Saíam de lá grandes, enormes, vistosas, senhoras e protagonistas da tarde. Depois vinha a manteiga, a reunião, a cavaqueira, a gargalhada desalinhada, desvairada. Só por estarmos ali, juntos e misturados. Éramos um clã. Ganhávamos vida em cima das vidas que tínhamos. E eu que nem sabia o que era isto da vida, de tão pequena que era, sentia inconscientemente que aquilo era uma vida boa. E era mesmo.

Tenho bem vincado o hoje que temos. Ruga de expressão que cresceu por cansaço. Resignação.
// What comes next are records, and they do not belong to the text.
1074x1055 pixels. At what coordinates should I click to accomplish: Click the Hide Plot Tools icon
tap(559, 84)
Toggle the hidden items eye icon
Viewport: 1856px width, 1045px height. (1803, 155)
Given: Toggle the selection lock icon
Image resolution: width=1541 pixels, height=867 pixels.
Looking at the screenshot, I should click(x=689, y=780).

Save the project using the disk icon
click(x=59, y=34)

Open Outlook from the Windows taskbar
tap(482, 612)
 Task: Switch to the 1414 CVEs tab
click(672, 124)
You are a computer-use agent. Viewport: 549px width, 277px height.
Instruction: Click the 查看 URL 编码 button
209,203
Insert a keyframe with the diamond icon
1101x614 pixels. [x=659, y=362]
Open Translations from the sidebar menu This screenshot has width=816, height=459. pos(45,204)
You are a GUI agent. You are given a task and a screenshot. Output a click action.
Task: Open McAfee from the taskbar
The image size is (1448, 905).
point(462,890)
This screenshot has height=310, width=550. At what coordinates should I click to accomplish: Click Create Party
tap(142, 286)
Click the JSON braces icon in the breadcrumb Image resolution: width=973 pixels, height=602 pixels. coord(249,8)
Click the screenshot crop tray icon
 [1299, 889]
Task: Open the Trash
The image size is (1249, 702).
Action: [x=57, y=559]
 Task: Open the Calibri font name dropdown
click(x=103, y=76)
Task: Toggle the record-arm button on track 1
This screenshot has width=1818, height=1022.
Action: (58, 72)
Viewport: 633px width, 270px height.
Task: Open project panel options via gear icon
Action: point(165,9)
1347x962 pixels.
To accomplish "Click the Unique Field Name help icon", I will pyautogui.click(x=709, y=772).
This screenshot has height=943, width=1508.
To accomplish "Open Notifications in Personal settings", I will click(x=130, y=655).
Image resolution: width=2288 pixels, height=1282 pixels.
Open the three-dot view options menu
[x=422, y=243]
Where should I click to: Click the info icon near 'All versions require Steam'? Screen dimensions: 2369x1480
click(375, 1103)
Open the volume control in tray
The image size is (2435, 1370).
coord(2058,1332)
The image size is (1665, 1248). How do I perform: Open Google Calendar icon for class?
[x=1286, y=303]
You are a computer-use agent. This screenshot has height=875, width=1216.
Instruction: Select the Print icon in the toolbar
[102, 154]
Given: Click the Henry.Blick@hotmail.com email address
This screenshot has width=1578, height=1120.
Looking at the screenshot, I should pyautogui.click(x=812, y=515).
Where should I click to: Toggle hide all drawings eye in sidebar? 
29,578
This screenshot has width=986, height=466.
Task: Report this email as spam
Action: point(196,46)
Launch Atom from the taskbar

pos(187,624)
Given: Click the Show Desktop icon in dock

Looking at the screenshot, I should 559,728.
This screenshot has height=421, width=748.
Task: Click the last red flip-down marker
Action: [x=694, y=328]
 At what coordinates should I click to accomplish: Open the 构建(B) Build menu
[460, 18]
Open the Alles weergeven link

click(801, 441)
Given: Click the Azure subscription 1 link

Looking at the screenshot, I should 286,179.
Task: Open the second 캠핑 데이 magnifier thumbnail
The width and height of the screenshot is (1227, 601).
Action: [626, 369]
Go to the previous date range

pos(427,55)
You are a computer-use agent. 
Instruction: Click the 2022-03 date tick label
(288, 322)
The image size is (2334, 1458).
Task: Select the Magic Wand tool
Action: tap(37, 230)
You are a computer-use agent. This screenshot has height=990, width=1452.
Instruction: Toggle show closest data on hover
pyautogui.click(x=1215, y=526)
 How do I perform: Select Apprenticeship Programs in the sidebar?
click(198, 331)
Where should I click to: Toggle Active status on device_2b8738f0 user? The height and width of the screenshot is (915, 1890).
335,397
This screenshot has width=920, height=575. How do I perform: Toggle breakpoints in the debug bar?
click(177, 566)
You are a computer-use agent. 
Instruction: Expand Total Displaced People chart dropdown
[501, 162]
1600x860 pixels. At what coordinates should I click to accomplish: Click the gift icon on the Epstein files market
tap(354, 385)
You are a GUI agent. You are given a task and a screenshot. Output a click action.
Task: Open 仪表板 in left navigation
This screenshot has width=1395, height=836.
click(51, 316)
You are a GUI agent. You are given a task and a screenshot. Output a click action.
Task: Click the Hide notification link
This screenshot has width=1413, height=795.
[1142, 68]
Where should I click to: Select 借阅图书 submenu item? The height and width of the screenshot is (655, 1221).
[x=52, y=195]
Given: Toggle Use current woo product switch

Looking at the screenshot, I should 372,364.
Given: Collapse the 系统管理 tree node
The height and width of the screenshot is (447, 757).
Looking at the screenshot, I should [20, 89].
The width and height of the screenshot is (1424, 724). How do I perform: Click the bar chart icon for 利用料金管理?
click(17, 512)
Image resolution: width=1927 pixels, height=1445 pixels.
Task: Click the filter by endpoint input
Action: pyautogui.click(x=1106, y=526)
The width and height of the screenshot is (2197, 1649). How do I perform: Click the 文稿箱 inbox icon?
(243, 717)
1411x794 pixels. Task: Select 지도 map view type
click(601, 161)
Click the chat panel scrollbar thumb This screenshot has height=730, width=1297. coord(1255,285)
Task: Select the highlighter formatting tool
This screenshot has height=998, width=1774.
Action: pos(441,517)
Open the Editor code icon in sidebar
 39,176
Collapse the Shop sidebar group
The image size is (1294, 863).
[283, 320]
O trabalho paga as contas, quando dá para pagar as contas (há a quem sobre, mas para o caso não faz diferença alguma)! Ele, as preocupações e as depressões são já parte integrante desta coisa de sermos humanos. Isto para quem pode! Mas nenhuma destas coisas que disse nos dão vida em cima das vidas que temos.
Devíamos refazer o nosso quadro de prioridades, sem fugir às nossas responsabilidades obviamente. Devíamos proporcionar mais momentos e viver menos os afazeres. Devíamos fazer um bolo e abrir as portas. Devíamos ter rasgo para bater os ovos e a farinha. Cimentar um forno a lenha em casa! E devíamos tornar este ato tradição.
Porque o resto, são só ambições e títulos. A luta por uma troca.

Conquistar o tempo com os que amamos é hoje um verdadeiro feito. Raríssimo. E parece-me que só para super-heróis. Convido-te a contar pelos dedos.

Afinal andamos nós a viver alguma coisa?

Ainda bem que guardo a ruga daqueles dias felizes. Não me importaria de ter várias pelo rosto.

P.S.: Vou comprar os ingredientes e elaborar um protagonista da tarde.